BRIEF: This exercise asks for every line of the material that contains the word "Reyhan".

*** Opening of EXTRACTED RECORDS ***

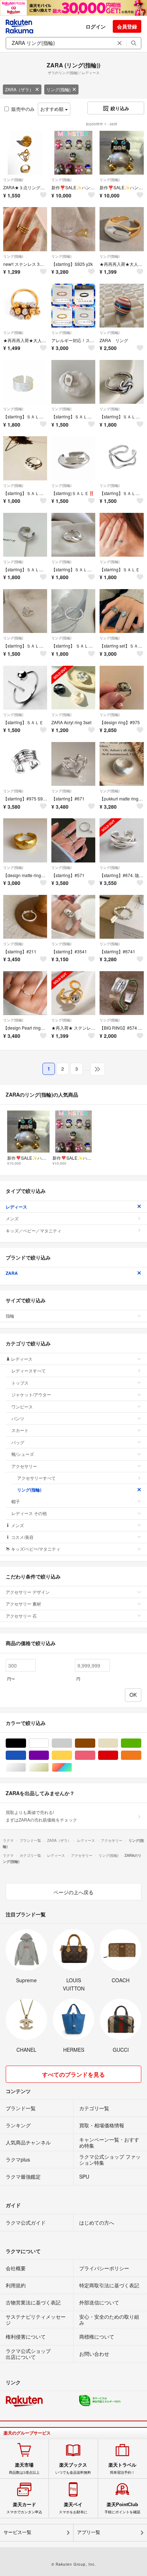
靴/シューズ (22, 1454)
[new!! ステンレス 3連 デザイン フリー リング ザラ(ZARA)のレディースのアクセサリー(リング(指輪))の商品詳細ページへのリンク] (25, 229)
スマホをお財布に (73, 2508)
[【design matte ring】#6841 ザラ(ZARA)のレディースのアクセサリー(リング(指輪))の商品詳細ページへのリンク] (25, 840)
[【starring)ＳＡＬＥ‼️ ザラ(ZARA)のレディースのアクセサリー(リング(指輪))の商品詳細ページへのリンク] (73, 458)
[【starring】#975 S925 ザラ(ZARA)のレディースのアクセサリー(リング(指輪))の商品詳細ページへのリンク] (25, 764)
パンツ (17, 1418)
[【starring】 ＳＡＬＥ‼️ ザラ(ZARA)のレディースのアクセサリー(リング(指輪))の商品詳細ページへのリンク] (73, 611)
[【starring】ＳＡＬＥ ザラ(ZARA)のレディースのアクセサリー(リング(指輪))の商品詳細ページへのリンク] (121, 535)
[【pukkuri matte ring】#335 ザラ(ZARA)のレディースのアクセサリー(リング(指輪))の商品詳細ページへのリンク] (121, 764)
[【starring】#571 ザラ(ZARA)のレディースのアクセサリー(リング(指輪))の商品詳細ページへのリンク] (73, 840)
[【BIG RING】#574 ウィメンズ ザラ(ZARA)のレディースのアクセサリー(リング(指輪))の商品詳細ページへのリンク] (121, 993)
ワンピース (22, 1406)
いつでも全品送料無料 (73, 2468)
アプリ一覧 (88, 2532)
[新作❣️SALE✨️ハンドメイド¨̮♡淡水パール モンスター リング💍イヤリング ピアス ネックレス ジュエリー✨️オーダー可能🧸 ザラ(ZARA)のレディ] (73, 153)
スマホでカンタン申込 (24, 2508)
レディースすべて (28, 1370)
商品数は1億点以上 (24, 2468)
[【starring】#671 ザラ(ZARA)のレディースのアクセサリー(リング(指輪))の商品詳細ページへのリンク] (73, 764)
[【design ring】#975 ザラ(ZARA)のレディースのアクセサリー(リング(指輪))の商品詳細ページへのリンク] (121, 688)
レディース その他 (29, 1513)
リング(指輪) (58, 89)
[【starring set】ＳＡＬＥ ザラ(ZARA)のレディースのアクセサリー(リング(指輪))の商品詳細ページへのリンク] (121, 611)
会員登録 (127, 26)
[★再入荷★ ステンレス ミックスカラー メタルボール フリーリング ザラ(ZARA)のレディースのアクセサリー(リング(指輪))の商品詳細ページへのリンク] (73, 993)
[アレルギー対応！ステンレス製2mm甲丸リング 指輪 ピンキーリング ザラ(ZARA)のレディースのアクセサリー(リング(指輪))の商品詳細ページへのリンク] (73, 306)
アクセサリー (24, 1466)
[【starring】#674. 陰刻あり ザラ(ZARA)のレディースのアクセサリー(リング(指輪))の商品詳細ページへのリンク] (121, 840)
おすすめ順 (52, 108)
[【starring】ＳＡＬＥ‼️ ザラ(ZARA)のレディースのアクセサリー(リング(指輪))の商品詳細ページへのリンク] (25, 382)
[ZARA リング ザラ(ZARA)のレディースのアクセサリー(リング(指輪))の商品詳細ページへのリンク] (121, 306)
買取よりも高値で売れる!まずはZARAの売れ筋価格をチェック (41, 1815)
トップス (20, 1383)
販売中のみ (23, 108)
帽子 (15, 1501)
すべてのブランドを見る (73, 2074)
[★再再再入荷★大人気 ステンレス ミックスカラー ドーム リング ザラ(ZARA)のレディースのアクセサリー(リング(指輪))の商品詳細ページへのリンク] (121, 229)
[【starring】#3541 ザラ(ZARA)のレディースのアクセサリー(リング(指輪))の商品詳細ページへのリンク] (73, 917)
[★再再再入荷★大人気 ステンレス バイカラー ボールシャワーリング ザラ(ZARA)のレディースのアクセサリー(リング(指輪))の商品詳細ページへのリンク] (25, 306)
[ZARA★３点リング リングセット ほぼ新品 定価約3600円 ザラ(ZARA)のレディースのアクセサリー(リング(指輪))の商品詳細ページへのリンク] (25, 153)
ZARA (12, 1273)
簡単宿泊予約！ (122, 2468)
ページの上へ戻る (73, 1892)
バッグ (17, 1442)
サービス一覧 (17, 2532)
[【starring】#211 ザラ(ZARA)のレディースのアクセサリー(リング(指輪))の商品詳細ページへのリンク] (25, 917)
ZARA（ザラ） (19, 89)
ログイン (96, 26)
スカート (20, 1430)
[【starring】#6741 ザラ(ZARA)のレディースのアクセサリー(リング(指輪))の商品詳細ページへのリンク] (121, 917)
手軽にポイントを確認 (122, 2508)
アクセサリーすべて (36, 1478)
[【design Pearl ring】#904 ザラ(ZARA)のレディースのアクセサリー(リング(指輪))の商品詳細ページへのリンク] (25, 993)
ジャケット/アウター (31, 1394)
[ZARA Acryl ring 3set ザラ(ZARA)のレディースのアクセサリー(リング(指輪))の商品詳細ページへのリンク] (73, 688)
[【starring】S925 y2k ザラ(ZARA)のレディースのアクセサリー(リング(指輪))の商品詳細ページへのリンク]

*** Close of EXTRACTED RECORDS ***
*** Opening of EXTRACTED RECORDS ***

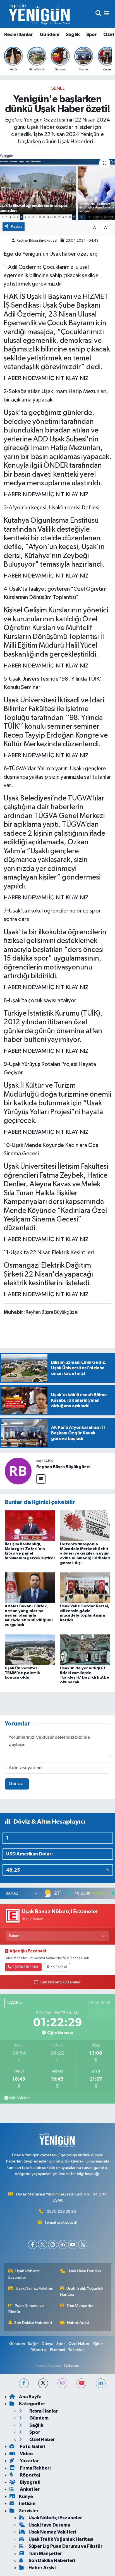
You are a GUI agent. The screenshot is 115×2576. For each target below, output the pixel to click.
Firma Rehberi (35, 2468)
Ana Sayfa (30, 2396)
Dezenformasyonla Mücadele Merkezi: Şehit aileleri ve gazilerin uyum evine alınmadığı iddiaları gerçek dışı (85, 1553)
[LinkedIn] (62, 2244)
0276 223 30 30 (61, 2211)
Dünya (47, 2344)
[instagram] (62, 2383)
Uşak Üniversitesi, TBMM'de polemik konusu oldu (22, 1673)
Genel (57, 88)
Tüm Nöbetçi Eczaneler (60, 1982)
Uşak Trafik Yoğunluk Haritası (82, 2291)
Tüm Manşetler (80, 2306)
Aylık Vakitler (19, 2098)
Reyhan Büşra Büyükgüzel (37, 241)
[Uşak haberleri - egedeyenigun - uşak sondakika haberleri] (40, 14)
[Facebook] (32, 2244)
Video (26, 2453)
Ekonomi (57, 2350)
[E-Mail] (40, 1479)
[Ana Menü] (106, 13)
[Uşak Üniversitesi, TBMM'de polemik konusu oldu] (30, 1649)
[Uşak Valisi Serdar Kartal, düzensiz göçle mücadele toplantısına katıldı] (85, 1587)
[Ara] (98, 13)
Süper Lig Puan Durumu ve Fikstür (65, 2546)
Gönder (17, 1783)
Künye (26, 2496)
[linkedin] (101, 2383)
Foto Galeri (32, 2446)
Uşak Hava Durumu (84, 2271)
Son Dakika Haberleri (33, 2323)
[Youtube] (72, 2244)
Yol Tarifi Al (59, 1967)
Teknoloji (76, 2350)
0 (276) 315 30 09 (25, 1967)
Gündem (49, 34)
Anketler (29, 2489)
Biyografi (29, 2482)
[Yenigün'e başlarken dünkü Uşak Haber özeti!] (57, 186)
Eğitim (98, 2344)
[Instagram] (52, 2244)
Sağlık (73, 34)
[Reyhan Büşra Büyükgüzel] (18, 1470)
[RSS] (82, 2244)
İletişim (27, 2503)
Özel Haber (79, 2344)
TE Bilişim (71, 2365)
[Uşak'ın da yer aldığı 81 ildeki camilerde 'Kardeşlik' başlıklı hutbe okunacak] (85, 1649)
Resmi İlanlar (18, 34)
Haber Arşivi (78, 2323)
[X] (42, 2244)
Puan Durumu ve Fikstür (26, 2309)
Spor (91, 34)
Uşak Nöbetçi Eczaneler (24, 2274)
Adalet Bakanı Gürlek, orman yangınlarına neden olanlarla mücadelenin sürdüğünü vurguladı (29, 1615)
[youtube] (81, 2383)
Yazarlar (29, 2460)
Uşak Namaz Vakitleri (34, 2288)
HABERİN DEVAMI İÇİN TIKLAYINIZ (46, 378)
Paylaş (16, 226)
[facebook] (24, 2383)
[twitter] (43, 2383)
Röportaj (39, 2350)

*** Close of EXTRACTED RECORDS ***

RESPONSE:
Reyhan Büşra Büyükgüzel (37, 241)
[Reyhan Büşra Büyükgüzel] (18, 1470)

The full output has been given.